> _Exercise details_
Your task is to quote the listing below exactly, beginning with its first line and ending on the line bearing "Click Last ned".

--- START ---

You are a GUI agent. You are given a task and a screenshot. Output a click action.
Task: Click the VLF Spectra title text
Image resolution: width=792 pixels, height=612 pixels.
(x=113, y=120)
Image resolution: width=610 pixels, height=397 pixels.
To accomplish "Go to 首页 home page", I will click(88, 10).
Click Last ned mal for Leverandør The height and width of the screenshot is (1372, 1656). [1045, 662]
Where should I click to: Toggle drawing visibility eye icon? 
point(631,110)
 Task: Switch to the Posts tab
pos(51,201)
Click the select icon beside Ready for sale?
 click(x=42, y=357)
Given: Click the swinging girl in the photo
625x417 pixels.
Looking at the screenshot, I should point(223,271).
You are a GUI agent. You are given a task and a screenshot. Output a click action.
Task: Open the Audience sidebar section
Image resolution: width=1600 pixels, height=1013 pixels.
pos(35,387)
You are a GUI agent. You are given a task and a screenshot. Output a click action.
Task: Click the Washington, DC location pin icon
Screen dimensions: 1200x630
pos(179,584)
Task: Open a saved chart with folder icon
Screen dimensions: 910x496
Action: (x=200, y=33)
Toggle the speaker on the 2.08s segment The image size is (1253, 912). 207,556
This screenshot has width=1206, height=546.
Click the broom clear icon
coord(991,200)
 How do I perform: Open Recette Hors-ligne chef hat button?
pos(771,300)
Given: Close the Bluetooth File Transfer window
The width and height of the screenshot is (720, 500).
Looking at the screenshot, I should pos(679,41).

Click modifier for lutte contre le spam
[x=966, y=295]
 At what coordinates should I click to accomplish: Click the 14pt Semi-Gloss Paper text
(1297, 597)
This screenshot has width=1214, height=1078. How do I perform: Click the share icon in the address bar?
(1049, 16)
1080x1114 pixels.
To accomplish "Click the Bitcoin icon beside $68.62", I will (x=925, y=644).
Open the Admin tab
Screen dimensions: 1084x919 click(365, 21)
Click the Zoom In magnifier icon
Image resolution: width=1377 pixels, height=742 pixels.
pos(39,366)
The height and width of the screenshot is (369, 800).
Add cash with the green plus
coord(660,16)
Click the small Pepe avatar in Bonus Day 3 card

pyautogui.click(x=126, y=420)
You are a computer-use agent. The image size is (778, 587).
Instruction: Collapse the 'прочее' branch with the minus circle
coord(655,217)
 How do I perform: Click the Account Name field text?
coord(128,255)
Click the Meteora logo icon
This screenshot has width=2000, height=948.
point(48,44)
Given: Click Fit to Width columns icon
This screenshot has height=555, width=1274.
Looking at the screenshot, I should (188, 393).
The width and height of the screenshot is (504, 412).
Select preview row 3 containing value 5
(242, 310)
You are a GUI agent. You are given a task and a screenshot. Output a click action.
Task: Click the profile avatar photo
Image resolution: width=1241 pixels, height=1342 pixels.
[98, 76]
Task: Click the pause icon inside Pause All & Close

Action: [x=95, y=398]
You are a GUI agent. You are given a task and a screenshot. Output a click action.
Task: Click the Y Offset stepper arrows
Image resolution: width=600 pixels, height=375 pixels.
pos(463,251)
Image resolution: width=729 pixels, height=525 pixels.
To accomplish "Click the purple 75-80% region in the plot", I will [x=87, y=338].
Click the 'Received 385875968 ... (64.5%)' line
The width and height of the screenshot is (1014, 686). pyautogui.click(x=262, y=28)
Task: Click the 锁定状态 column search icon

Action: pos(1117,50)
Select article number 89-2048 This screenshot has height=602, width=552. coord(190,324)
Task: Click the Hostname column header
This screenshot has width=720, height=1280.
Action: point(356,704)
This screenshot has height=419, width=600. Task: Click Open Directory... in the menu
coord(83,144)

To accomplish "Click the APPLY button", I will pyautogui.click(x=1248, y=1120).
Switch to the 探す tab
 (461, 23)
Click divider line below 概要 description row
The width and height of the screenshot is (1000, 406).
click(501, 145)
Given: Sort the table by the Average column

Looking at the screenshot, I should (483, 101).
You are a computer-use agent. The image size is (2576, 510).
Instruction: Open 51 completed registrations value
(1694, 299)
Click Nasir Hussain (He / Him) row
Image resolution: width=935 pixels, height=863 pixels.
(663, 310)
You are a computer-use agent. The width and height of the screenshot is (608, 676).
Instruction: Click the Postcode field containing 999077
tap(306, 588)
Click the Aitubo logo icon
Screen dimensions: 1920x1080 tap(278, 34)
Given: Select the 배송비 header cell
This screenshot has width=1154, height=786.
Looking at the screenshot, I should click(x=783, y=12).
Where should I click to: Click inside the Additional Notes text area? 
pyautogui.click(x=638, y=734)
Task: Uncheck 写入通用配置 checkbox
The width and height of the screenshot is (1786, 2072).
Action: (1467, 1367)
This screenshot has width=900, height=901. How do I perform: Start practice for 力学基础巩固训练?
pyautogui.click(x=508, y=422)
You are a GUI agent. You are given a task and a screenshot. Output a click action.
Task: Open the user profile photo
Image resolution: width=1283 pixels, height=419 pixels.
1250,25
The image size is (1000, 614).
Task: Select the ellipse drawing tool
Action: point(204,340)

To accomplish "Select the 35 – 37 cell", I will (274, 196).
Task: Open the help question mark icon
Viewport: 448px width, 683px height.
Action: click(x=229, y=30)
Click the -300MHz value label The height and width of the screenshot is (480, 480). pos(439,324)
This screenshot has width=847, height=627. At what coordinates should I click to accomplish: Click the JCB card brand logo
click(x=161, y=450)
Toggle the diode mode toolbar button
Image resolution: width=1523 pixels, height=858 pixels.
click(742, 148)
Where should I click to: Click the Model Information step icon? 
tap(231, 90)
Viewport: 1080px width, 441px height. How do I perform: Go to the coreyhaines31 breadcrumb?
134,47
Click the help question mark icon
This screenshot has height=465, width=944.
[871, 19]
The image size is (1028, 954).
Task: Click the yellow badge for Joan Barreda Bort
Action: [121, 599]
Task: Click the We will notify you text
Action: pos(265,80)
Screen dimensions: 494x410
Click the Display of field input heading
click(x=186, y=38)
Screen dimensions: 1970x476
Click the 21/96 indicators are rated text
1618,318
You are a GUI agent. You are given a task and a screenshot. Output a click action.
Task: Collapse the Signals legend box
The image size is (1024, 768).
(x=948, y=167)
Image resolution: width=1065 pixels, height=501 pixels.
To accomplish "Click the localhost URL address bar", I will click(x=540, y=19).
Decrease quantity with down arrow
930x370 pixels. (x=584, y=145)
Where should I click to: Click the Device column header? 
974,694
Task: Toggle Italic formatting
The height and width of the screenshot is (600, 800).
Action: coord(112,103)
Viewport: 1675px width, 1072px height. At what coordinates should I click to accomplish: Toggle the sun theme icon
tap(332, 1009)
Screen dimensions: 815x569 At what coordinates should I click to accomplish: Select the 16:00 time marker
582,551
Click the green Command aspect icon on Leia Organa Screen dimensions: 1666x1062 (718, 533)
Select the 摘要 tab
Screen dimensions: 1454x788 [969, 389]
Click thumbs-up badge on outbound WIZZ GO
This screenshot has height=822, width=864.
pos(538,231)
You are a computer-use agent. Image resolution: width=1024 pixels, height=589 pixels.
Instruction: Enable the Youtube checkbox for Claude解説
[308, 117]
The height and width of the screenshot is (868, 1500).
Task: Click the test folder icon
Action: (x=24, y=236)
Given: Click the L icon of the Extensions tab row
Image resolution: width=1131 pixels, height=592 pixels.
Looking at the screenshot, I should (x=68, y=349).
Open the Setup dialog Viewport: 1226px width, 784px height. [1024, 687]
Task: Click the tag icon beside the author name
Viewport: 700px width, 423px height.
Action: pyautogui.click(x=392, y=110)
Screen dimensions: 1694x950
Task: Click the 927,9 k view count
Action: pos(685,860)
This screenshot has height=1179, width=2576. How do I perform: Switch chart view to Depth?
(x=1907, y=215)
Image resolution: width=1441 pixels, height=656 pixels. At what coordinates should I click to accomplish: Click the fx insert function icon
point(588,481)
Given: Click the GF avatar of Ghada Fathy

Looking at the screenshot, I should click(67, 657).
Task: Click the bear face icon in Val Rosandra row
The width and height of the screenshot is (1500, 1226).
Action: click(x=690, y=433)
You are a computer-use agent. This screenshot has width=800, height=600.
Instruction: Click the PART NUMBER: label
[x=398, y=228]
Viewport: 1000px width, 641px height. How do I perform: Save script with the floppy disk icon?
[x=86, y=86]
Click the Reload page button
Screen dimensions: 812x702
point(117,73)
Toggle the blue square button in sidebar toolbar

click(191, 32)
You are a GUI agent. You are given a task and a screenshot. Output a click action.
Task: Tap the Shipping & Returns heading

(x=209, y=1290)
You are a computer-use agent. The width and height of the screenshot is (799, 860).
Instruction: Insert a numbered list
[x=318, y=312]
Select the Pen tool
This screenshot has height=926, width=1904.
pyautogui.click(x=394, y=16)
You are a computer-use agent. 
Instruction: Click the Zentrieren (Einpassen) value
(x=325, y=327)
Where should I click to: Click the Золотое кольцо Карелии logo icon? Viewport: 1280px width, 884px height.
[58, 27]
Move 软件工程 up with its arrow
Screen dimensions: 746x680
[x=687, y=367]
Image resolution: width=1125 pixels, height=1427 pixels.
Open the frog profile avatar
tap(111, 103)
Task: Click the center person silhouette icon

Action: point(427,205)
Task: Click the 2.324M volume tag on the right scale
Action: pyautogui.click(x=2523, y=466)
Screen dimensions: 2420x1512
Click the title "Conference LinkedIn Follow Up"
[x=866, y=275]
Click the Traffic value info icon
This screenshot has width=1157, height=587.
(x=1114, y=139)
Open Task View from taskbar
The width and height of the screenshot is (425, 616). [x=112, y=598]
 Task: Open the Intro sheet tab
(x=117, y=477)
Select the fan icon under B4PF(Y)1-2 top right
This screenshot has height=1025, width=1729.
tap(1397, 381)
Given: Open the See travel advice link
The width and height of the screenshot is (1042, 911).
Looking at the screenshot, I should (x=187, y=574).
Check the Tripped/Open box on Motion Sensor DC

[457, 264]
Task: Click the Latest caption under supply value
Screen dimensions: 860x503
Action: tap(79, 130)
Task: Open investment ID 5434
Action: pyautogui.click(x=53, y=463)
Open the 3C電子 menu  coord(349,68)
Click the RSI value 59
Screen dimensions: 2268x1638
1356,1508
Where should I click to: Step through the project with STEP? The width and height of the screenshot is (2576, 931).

--- END ---

> _Response area_
You are a GUI agent. You are given a task and a screenshot. Output a click action.
Task: Click the VLF Spectra title text
Image resolution: width=792 pixels, height=612 pixels.
(x=113, y=120)
Image resolution: width=610 pixels, height=397 pixels.
To accomplish "Go to 首页 home page", I will click(88, 10).
Click Last ned mal for Leverandør The height and width of the screenshot is (1372, 1656). [1045, 662]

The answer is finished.